Il nostro corso triennale di tecnici del restauro ha alla sua base una stretta relazione fin dal principio con le aziende del settore, prevedendo durante il percorso formativo l’opportunità di partecipare a laboratori e cantieri didattici in prestigiosi edifici monumentali della città, come la Chiesa dei Tolentini e la Fondazione Giorgio Cini e, alla fine del corso di studi, un periodo di stage proprio nelle aziende. Inoltre, alla fine del triennio, gli studenti ottengono un attestato di qualifica professionale che è valido non solo in Italia ma anche in tutta Europa. Come dicevo prima, i nostri corsi si basano soprattutto sulla pratica ed è quindi per noi fondamentale offrire una formazione che sia professionalizzante e che apra le porte del mondo del lavoro.
Siamo poi particolarmente aperti e interessati alle collaborazioni con il territorio, soprattutto nella forma delle partnership con associazioni e realtà locali volte alla creazione di percorsi didattici e corsi. Un esempio è proprio L’Arte in Pratica, il nostro workshop in Management dei Beni Culturali organizzato coinvolgendo otto istituzioni culturali veneziane (Ateneo Veneto, De Cotiis Venice, Fondazione Bevilacqua la Masa, Fondazione Giorgio Cini, Fondazione Querini Stampalia, Fondazione Ugo e Olga Levi, Museo di Palazzo Grimani, Palazzo Grassi – Pinault Collection, Venezia) che hanno aperto le porte delle loro sedi per mostrare ai partecipanti come si gestisce l’arte in contesti reali e concreti.

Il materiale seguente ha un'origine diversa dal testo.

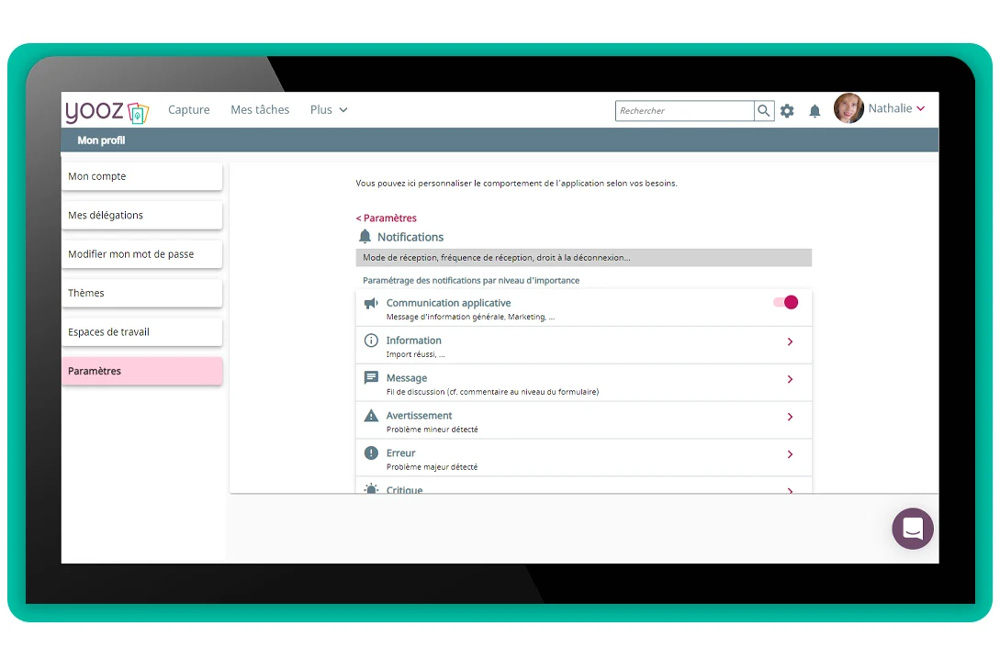
Task: Open the chat support bubble
Action: (912, 529)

Secondo lei come sarà Venezia in futuro? Esisterà ancora l’idea di Venezia come città o sarà solo un ricordo?
Prendo a prestito una battuta di George Carlin, geniale stand up comedian, che riferendosi alle preoccupazioni dell’essere umano rispetto al nostro pianeta ribaltava il punto di vista dicendo che il pianeta sarebbe sopravvissuto alla grande alla presenza dell’uomo, era l’uomo che non ce l’avrebbe fatta.
Intendendo che quando ci occupiamo di queste tematiche lo facciamo sempre da un punto di vista antropocentrico, che alla fine se ci pensiamo bene, è ciò che ha condotto al problema.
La terra ha subito trasformazioni e catastrofi molto più grandi di quelle di cui noi siamo responsabili.
Quando noi ci facciamo queste domande quello che vogliano realmente dire è se noi sopravviveremo a noi stessi.
Penso per Venezia valga un po’ lo stesso.
È ovviamente una provocazione, ma penso colga nel segno, Giuseppe Mazzariol figura messianica di questa città aveva coniato negli anni ‘50 lo slogan “Venezia città computer” vedendo in un ipotetico sviluppo tecnologico uno dei possibili processi di lavoro intellettuale compatibile con la natura di opera d’arte della città.
Penso che in questo ragionamento si inseriscano davvero un’infinità di temi, concetti e preconcetti.
Ne cito uno a puro titolo di esempio: è sensato che una città che voglia essere viva nel 2023, utilizzata per quella che è la sua funzione, cioè l’abitare, escluda la possibilità di avere pannelli fotovoltaici? Una delle soluzioni tecnologiche per la produzione di energia pulita che l’uomo sia riuscito a concepire?
È sensato cioè che la nostra idea di restauro non prevedeva l’uso del bene da parte dell’uomo contemporaneo, ma la sola conservazione in quanto memoria?
Quindi per rispondere alla sua domanda: si, penso Venezia esisterà nel futuro come città nel momento in cui tutti noi smetteremo di considerarla un’opera da tenere sotto una teca in un museo. Quanto torneremo ad avere il coraggio di usarla, quando l’uomo contemporaneo considererà sé stesso alla stessa stregua di chi è venuto prima di lui, e non come se fossimo spettatori della storia.
Se potesse scegliere un personaggio storico o di fantasia da inserire nel suo team di lavoro chi sceglierebbe?
Adoro il personaggio di Ted Lasso, dell’omonima serie televisiva, per la capacità di affrontare con gentilezza ed ironia un’ambiente super competitivo e agonistico come quello di uno spogliatoio di calcio professionistico.
Mi piace l’atteggiamento sempre focalizzato alla persona che ha davanti, nel senso del pieno ascolto.
In tema di personaggi storici sono, in maniera piuttosto banale, affascinato dai grandi condottieri (Annibale, Napoleone, ecc), ma sinceramente non credo che come colleghi d’ufficio sarebbero il massimo.